Unfortunately, many pundits and politicians know only a fairy-tale version of the Civil War. The fact that Trump had high support in many southern states is spurring bizarre proposals that would be the final coffin nails into any hope for a semblance of peaceful coexistence between Americans with different views and values. Rep. Alexandria Ocasio-Cortez (D-N.Y.), the media’s favorite progressive congresswoman, declared, “The only way our country is going to heal is through the actual liberation of southern states.” She didn’t specify whether she favored the type of military dictatorship that was ended only by a historic compromise after the fraud-ridden 1876 presidential election. Politico, one of the most respected Washington publications, printed a piece titled, “What Ulysses Grant Can Teach Joe Biden about Putting Down Violent Insurrections.” The piece stressed, “Grant’s approach relied on a combination of brute military force and a drastic curtailment of civil liberties, yet it nevertheless has relevance for the current moment.” The article stressed the need for “overwhelming force” to suppress the type of people who violated the sacred space of the U.S. Capitol on January 6.

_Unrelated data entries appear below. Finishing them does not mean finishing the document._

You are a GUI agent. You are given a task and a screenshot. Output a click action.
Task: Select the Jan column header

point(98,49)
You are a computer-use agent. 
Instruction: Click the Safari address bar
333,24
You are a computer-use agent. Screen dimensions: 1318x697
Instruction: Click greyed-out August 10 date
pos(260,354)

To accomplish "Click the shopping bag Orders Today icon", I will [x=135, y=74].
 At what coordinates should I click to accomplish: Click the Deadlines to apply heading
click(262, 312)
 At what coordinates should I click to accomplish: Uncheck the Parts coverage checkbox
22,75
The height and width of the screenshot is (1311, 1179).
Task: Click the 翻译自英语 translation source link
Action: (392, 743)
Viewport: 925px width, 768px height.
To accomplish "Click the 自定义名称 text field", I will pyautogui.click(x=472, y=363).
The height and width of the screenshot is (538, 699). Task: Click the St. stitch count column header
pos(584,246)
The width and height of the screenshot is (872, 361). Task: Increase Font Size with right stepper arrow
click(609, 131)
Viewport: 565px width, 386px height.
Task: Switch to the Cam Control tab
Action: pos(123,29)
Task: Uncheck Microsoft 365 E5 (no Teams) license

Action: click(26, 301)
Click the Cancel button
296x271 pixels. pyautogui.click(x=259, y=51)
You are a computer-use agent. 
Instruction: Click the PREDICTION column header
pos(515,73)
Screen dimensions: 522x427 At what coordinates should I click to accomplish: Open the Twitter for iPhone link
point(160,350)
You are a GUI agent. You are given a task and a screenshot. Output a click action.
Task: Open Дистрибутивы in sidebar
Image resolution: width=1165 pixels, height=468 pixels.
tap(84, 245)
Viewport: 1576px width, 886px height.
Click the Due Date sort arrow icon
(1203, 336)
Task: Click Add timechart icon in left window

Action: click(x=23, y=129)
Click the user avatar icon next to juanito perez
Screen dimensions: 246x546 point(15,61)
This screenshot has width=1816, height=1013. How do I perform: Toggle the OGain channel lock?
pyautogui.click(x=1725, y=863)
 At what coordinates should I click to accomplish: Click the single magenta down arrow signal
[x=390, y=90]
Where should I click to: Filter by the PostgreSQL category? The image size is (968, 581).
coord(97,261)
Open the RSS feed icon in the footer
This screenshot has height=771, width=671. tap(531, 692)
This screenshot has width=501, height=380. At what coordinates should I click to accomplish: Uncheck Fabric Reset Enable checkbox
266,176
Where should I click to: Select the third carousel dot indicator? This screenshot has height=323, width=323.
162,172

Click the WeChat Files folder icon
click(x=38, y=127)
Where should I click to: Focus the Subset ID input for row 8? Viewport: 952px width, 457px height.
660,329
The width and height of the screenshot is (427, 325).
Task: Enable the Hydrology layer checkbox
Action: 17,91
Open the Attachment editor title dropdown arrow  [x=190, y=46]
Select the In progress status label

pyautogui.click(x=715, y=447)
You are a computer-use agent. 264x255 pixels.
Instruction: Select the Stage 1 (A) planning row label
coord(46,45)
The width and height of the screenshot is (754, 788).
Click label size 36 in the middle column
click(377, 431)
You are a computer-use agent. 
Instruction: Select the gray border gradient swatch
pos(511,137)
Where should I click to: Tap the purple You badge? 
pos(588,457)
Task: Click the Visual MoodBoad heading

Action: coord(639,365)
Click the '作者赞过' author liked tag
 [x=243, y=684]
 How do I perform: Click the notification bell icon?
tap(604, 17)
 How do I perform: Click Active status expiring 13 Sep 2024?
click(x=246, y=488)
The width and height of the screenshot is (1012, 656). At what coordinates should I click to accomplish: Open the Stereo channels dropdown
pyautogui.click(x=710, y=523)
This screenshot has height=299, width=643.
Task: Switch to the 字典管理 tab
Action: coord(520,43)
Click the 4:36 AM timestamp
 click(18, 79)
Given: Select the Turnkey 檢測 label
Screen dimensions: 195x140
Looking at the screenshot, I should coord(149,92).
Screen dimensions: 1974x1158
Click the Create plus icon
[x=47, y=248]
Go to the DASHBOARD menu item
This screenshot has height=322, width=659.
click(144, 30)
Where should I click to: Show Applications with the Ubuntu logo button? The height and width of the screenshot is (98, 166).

Any federal attempt to expunge political dissent in America with “brute military force and a drastic curtailment of civil liberties” would very likely provoke a civil war. But that could be the end result of current trends of presuming that political opponents are traitors who must be exterminated. While Democratic members of Congress and some Biden officials are comforted by the thousands of National Guard troops now occupying Washington at their behest, they would be unwise to presume the troops would obey orders to scourge their countrymen in every nook of the land.
Perhaps the ultimate cause of the proliferation of treason accusations is that politicians have captured far too much control over Americans’ lives. The more power politicians seize, the more unhinged political rhetoric becomes.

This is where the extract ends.